On AllMusic, Thom Jurek said, "Along with harmonica player Will Scarlett, the duo took Kaukonen's truly amazing technical facility on the acoustic guitar... and married it to Casady's funky electric basslines, coming up with a reverent though utterly contemporary interpretation of blues, rags, and folk songs.... The performance flows spontaneously and organically from start to finish, clocking in at a full 68 minutes without a weak moment."
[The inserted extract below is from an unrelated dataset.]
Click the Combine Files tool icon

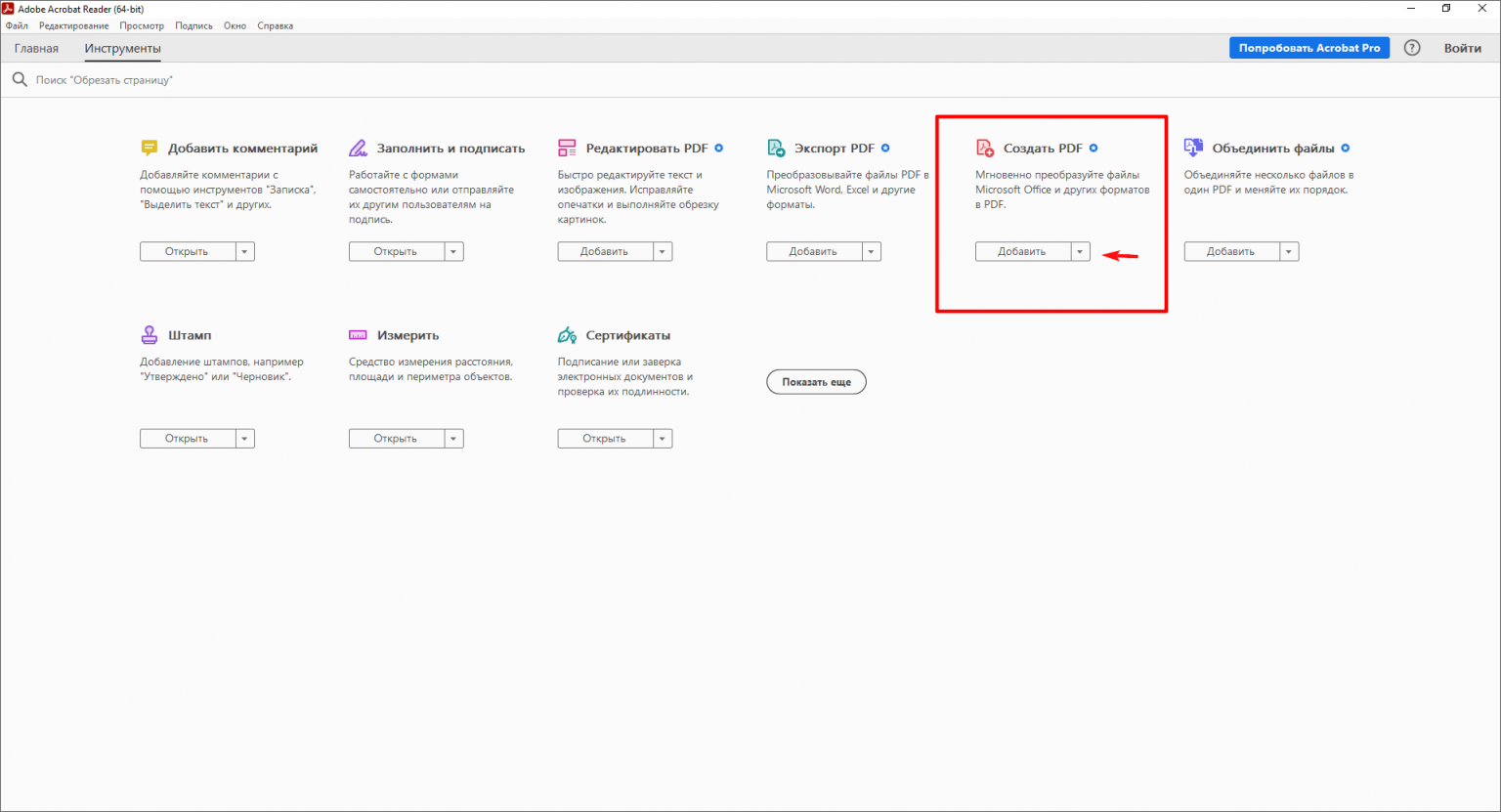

In Rolling Stone, David Fricke wrote, "This CD of earthy, gently swinging outtakes has acoustic spins on later electric-Tuna covers ("Candy Man", "Keep On Truckin' ") and a long spell of intricate fingerpicking and dancing electric bass in Kaukonen's "Sea Child"."

On Musicoscribe, Bill Kopp said, "... here Hot Tuna really does tear it up. Casady’s suitably busy bass lines don't intrude on the songs; they propel them forward. The fretboard interplay between ace guitarist Kaukonen and bassist Casady is fiery... Fans of the acoustic blues variants of rock (think of Workingman's Dead and American Beauty era Grateful Dead) will find much to enjoy in this hour-plus set."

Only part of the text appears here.